Guy Barker on Orchestrating Kind of Blue

Guy Barker is one of most inventive figures in jazz today. As trumpeter, composer and arranger, he has worked with an incredible roll-call of names, including Sinatra, Mel Tormé and Sting. But when the BBC approached him about orchestrating Miles Davis’ Kind of Blue, he wasn’t sure it would work and nearly turned down the gig.

What gave him his way in was an experience he’d had with Gil Evans, longtime arranger for Davis. One night for an encore, Evans distributed the score for So What and Barker discovered that what he’d assumed to be an improvised introduction by pianist Bill Evans had actually been composed by Gil. ‘Suddenly that intro, played on 15 instruments, took on a whole other dimension. It became very noble-sounding and quite beautiful.’ Barker began to wonder what would happen if he orchestrated solos like Bill Evans’ on Flamenco Sketches and John Coltrane’s tenor sax on Blue in Green ‘and it seemed to work. I realised I could do it.’

It certainly worked.

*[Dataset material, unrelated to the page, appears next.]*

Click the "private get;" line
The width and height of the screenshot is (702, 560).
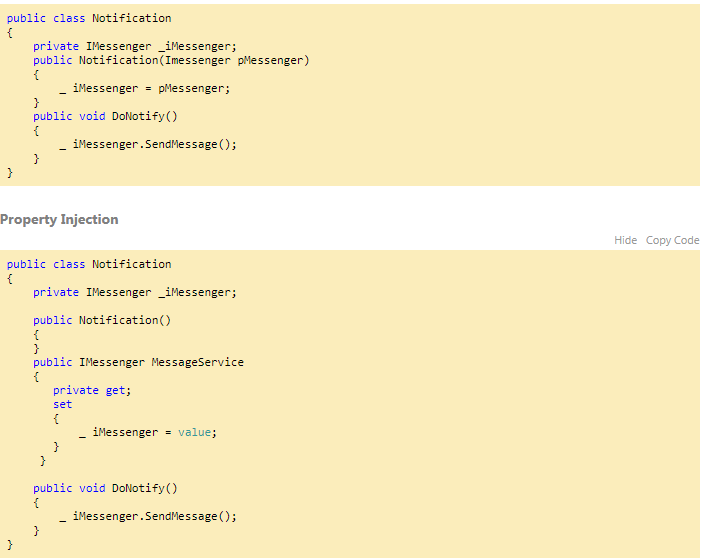(x=92, y=390)
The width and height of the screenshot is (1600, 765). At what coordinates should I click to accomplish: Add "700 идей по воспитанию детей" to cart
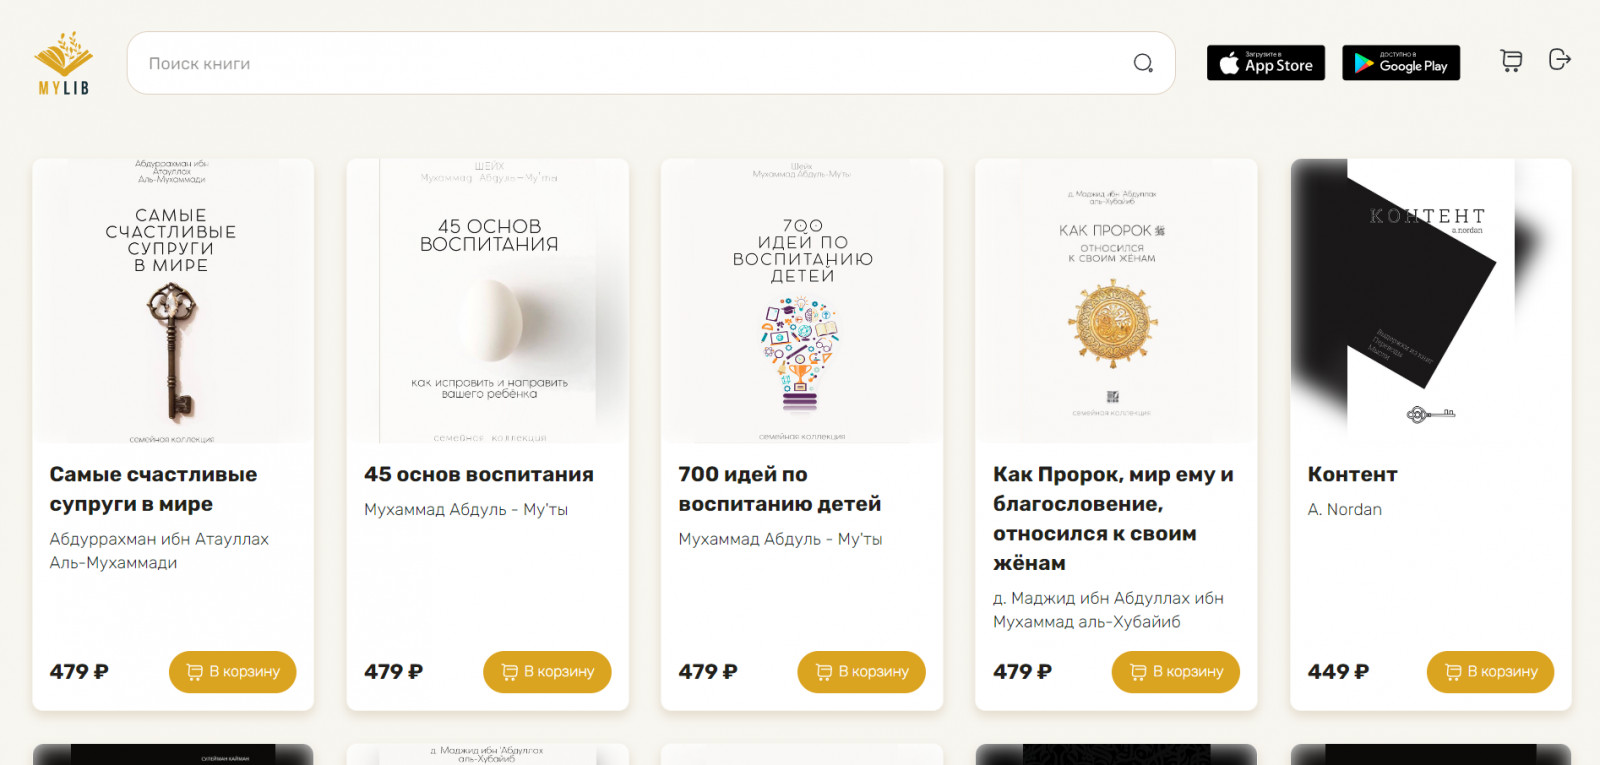[861, 672]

As London Jazz News wrote:

Guy Barker has unlocked this tight small-combo music and expanded it into a considerable treasure trove of playing and experimentation…Barker’s achievement here is considerable, remaining true to the sparse aesthetic of the original small group sessions while making valid use of the combined forces of a jazz orchestra and a classical chamber orchestra. What could have been cumbersome and overblown is fleet, ecstatic, enthralling. 

 Barker conducts the RTÉ Concert Orchestra in Kind of Blue – Orchestrated, 30 May, National Concert Hall.